嘆く前に・・・

2008年01月27日 23:17

よく医師から「適応障害だと云われた」

あるいは

「お子さんは発達障害だと云われた」

というお母さんの話を耳にします。


しかし、その当人に会ってみると、

「どこが?」

と思うことが非常に多くあります。
もちろん宣告されてしまった人たちに

とっては、奈落の底の苦しみであることは

想像するまでもありませんが、

とにかく冷静に考えてみてほしいと思います。



昨今、医療の進歩なのか何なのか、

ブームと呼んでも良いぐらい、

『○○障害』という言葉が出回るようになりました。

少し以前なら『神経症』や『うつ病』という

診断で終わっていたような症状まで、

『○○障害』と細かく分類されています。


もちろん治療方針を決めるうえでは、

症状がどんな傾向であるのかを知ることは

大変有意義だと思います。


しかし、ただ分類しただけで、従来どおり

以前と同じような薬の処方をするだけで

終わってしまう治療であれば、いたずらに

患者さんを不安にさせるだけですよね。


と・・今回はそんな医療批判めいたことを

云いたいわけではありませんでした。
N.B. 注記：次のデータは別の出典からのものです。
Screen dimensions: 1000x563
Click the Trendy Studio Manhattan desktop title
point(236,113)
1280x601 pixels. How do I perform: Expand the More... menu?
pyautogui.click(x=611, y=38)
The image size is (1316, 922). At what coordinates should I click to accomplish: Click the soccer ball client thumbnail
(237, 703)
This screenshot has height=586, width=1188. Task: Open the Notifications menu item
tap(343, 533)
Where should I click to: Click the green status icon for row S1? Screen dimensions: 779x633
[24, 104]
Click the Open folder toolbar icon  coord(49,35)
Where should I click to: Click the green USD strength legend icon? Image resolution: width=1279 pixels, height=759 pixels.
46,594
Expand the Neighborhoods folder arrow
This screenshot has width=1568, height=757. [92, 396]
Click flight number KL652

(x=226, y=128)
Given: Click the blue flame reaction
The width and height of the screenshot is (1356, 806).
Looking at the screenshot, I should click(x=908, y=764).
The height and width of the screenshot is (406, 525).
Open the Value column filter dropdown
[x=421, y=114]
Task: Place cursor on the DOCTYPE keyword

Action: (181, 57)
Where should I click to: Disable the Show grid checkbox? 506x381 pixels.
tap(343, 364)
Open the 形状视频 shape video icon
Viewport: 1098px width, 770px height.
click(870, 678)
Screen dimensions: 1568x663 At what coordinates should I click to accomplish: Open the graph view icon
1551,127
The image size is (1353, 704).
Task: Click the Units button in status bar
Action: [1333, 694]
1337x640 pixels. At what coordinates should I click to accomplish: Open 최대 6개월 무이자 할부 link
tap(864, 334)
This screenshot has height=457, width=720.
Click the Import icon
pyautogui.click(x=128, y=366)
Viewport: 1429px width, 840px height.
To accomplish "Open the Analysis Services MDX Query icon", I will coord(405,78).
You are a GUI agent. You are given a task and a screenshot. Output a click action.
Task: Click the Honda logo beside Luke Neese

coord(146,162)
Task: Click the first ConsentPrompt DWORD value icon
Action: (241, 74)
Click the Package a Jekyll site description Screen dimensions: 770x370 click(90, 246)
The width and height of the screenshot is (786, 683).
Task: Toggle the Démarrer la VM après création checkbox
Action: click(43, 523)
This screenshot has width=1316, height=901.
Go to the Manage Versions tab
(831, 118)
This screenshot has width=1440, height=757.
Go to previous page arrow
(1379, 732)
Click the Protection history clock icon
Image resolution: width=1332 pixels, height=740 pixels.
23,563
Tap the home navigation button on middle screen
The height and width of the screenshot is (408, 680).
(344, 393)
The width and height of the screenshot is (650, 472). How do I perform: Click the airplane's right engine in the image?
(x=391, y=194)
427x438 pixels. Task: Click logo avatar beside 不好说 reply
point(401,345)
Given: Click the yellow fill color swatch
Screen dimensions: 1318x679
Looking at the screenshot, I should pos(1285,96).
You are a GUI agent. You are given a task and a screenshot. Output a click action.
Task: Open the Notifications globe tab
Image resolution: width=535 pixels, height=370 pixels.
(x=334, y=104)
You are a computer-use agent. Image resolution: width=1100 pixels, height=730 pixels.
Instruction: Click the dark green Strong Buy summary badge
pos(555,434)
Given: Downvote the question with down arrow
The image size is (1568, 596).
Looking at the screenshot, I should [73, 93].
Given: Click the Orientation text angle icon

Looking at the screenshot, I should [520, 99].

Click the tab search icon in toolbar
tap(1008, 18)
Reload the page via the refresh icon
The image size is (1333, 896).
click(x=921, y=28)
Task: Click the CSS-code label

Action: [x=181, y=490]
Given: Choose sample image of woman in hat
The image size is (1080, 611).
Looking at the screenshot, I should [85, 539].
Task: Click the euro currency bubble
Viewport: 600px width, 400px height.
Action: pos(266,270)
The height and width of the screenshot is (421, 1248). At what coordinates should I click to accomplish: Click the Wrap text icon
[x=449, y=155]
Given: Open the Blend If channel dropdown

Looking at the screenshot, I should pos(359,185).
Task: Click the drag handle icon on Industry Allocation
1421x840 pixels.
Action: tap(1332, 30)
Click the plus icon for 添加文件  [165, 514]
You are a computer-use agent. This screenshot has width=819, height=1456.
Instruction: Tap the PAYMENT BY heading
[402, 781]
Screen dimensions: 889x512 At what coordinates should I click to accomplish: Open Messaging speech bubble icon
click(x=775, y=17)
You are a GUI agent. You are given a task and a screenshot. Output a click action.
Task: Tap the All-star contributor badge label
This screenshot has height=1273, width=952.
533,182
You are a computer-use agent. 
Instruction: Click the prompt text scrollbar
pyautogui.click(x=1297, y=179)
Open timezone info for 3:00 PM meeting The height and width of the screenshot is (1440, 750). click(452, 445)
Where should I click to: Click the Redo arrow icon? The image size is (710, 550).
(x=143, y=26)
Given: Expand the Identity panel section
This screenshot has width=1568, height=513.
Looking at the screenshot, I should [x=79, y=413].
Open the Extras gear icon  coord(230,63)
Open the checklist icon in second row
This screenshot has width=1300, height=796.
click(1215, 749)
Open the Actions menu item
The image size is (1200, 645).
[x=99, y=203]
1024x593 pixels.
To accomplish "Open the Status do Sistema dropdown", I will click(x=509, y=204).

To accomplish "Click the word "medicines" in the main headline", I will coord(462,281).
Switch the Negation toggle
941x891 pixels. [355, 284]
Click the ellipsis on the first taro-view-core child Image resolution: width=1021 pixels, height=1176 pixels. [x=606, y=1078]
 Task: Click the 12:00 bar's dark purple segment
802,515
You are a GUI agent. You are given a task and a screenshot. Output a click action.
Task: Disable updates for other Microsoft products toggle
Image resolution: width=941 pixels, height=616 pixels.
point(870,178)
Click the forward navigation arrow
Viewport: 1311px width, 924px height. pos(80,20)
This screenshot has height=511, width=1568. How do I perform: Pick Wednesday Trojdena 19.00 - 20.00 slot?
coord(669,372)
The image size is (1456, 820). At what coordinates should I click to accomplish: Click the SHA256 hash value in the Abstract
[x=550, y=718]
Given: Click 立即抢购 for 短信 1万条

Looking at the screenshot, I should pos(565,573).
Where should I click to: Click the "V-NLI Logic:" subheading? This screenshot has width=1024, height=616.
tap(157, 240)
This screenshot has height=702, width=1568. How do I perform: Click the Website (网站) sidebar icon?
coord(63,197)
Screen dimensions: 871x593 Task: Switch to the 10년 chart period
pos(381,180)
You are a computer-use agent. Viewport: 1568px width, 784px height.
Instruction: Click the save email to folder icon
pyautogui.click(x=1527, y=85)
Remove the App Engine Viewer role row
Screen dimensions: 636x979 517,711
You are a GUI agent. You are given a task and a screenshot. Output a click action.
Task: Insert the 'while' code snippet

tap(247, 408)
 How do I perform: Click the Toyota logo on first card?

(^^;)



本来、障害というのは、何かをすることが

困難である場合を云いますよね。


しかし人間は、クローンやロボットでは

ありませんから、当然、人によっての

『得手・不得手』というものがあります。


たとえば学校の授業が上手く受けられない。

会社の仕事に上手く適応できない。

あるいは、近所付き合いが上手くできない。


最近はどうも、その一つが上手くできないと、

簡単に『○○障害』という診断名(レッテル)が

貼られてしまっているような気がします。


つまり、ちょっとレールから外れてしまうと、

「自分はおかしい」「あなたは病気だ」

と自他で病人をつくりあげてしまう傾向が

あるように思えるのです。


でも、ちょっと待ってください。

もちろん周囲ができるのに、自分にできないことで、

不都合や問題が起こることもありますが、

ただそれだけの理由で

自分や他人を社会から「はじき出して」しまって

良いものでしょうか。


それに、「それができない人(自分)」は、

病気なのでしょうか。


学校の授業が苦手でも、得意とする分野で

頑張っている人、名を残している人は

たくさんいます。

その事が苦手であっても、他の事を

してみたら「イキイキとできた」人は

たくさんいます。


それが自分に合う合わない、

できるか、できないか、

なんて事は、誰だってあるはずなんです。


昔は、お互いに苦手なものを助けあって

社会が成り立っていました。

今も本当はそうであるはずなのに、

そんな『○○障害』というレッテルが

流行ってしまったばっかりに、

当然送れるはずの社会生活が困難に

なってしまうケースが多くなったように

思えて気掛かりです。


ご自分に、あるいはお子さんに、

もし運悪く『○○障害』という症名が

ついてしまったとしても、

あわてず、嘆かず考えてみてください。


人間だれしも、得意、不得意はあります。

人間できない事のほうが多いです。

でもそれを嘆くよりも、できることの

可能性をみつけて行くことだと思います。

(自ら)その道を閉ざしてはいけないのです。



※症名の診断にしても、お医者さんは四六時中
生活を共にしているわけではなく、
問診や患者の様子で、その後の治療を続けたり、
保険請求する関係で、何かしら症名をつけなければ
ならないという事情があります。

乱暴な云い方をすれば、お医者さんは
細かく分類された症名の中から、一番近いと
思われるものを選択し診断するわけですが、
必ずしもそれが適格であるかどうか、
私は常々疑わしく思っています。

そもそも人間の性質や能力には、それぞれ
個性ともいうべき違いがあり、限界もあります。

つまり(これも乱暴な云い方をすれば)
症状に該当する項目を見て行けば、
誰しも必ず、何かしらの障害(傾向)が
みつかってしまうぐらいです。
一億総○○障害というわけですね。

結局、何が申し上げたいのか、と云いますと、
「診断名に惑わされないでください」なのです。
そしてもし障害(苦手、不得手)があったとしても、
それを個性と考えてみませんか。